[RECORDS FOR THE EXERCISE — start]

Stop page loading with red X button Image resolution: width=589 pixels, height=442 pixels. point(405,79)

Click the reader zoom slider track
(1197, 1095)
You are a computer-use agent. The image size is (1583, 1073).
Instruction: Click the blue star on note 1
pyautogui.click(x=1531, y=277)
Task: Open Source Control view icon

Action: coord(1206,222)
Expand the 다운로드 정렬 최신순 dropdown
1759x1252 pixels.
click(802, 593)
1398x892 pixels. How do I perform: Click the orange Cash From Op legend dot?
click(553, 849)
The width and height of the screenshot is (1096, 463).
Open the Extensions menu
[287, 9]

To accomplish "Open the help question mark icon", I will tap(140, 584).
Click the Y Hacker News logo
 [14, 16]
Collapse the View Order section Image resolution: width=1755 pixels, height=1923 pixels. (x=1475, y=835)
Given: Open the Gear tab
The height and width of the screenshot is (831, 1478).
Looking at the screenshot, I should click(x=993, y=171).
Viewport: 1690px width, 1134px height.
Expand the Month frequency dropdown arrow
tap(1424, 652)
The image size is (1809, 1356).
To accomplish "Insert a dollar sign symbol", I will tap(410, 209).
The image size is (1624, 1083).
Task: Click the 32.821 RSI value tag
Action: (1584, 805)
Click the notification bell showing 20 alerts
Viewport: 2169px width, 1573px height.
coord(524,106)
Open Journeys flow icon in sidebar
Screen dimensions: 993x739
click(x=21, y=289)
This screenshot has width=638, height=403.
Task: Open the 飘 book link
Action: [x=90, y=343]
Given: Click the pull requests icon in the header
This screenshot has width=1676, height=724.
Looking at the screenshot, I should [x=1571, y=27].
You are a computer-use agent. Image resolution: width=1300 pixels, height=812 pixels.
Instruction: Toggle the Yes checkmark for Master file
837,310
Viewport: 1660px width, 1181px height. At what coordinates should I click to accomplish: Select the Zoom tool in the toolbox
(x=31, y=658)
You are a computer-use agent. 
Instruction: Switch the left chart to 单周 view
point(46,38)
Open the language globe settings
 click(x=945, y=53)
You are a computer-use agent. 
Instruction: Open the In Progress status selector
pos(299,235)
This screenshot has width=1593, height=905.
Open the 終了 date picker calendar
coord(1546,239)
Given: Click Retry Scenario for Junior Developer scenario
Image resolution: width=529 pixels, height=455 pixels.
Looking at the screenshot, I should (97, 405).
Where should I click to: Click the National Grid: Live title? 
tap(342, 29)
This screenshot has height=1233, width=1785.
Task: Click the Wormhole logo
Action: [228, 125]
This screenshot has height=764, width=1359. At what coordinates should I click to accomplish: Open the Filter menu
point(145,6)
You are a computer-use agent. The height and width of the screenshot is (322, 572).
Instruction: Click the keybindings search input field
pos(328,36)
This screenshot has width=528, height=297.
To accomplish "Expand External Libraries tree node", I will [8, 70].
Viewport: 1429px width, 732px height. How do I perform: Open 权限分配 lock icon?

[RECORDS FOR THE EXERCISE — finish]

WORK ITEM - The lines of the records that contain the string "agent" should be located and copied.

RESULT FOR THIS EXERCISE -
You are a computer-use agent. The image size is (1583, 1073).
You are a computer-use agent. Image resolution: width=1300 pixels, height=812 pixels.
You are a computer-use agent. 
You are a computer-use agent. 
You are a computer-use agent. The height and width of the screenshot is (322, 572).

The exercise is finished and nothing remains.